I have spent the last 5 hours trying to find a feasible way to accomplish what seems to me quite an easy task if it was a previous version of the .NET family that I was working with:
I have come accross to couple of libraries that are either in pre-release stage or in a not-complete stage.
Has anyone at all accomplished the above tasks without specifically including the System.Drawing namespace and/or adding a dependency for an earlier version of the .NET framework?
I ended up using System.Drawing something which is very annoying and disappointing. If you are developing a software used by thousands of developers, and if all these developers are relying on the components of this software, I believe, one cannot just come up with a new version, "sweet talk" about it during the conferences to show off your public speaking skills rather than giving a shit about your work and on one hand proudly hold in high esteem of it, and on the other, strip away the mostly used and demanded portions of it.

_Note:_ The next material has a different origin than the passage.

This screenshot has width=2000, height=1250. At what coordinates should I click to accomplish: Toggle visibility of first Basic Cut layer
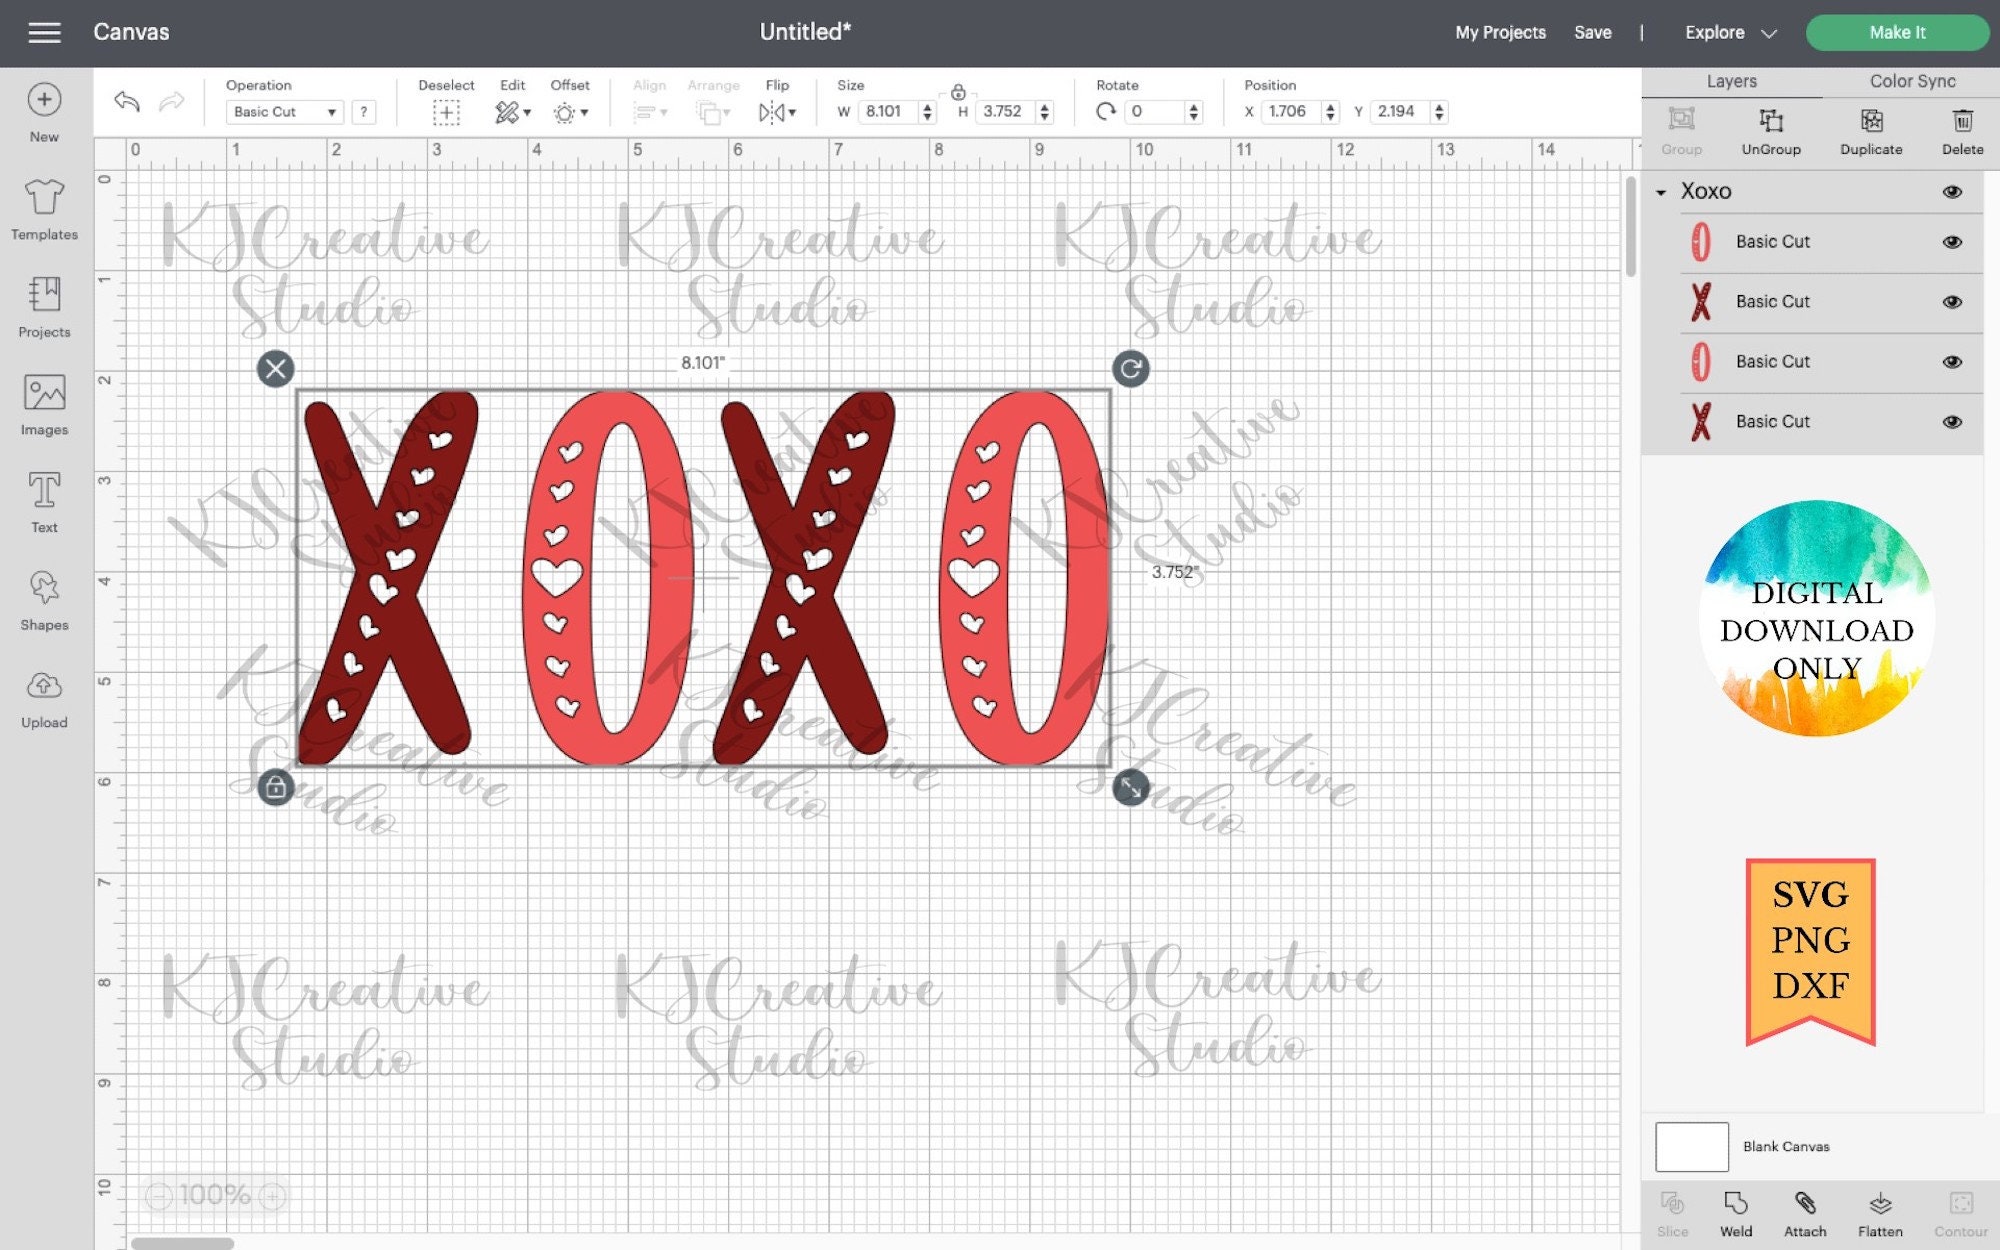coord(1952,242)
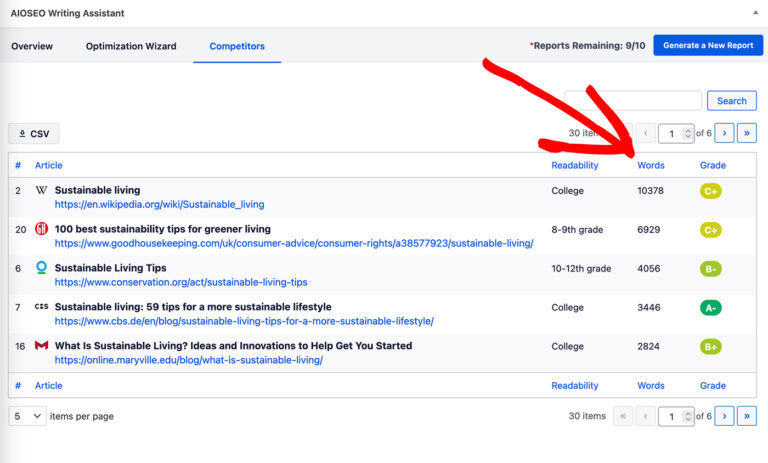Sort table by Words column header
Image resolution: width=768 pixels, height=463 pixels.
click(650, 165)
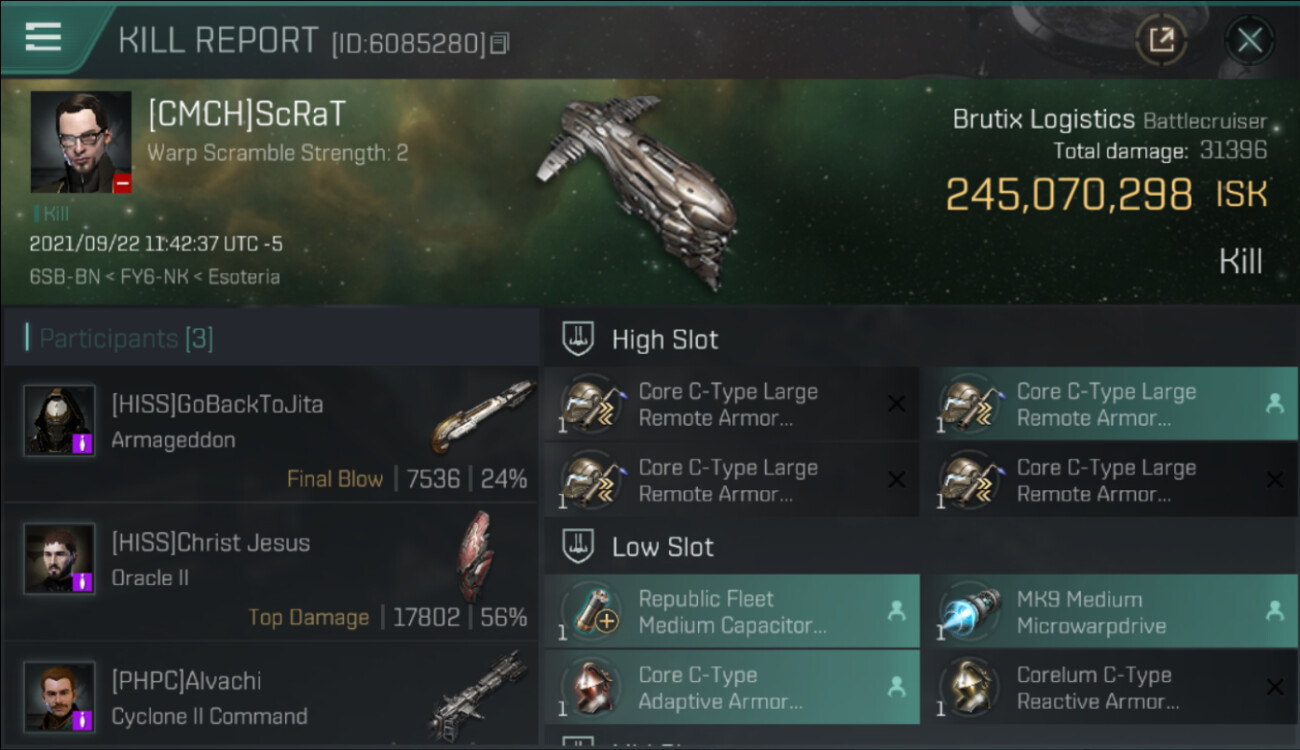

I do understand and appreciate with great excitement myself - of the new era of .net with the core framework - being a loyal asp dev since the first days of classic asp - however, to me, it is just an uncomplete product causing more frustrations and dissappointment than pleasure. When there are millions of websites in today's content-driven world, completely relying on content management, you can't just come up and say, "Hey, I have this brilliant, techonology, leaner, faster blah blah" but errr, you will have some problems with "managing" your content..
It should not be forgotten that, although, MS (and us) is very excited about this new core framework, with now being open source etc, there are other languages and frameworks out there that are doing what MS is promising to do, for a very very long time now.
ImageSharp
Designed to democratize image processing, ImageSharp brings you an incredibly powerful yet beautifully simple API.
Compared to System.Drawing
we have been able to develop something much more flexible, easier to code against, and much, much less prone to memory leaks. Gone are system-wide process-locks; ImageSharp images are thread-safe and fully supported in web environments.
Built against .Net Standard 1.1 ImageSharp can be used in device, cloud, and embedded/IoT scenarios.
You can use the Microsoft ASP.NET Core JavaScript Services to invoke arbitrary NPM packages at runtime from .NET code which means you can choose any npm package that provide image scaling and invoke it.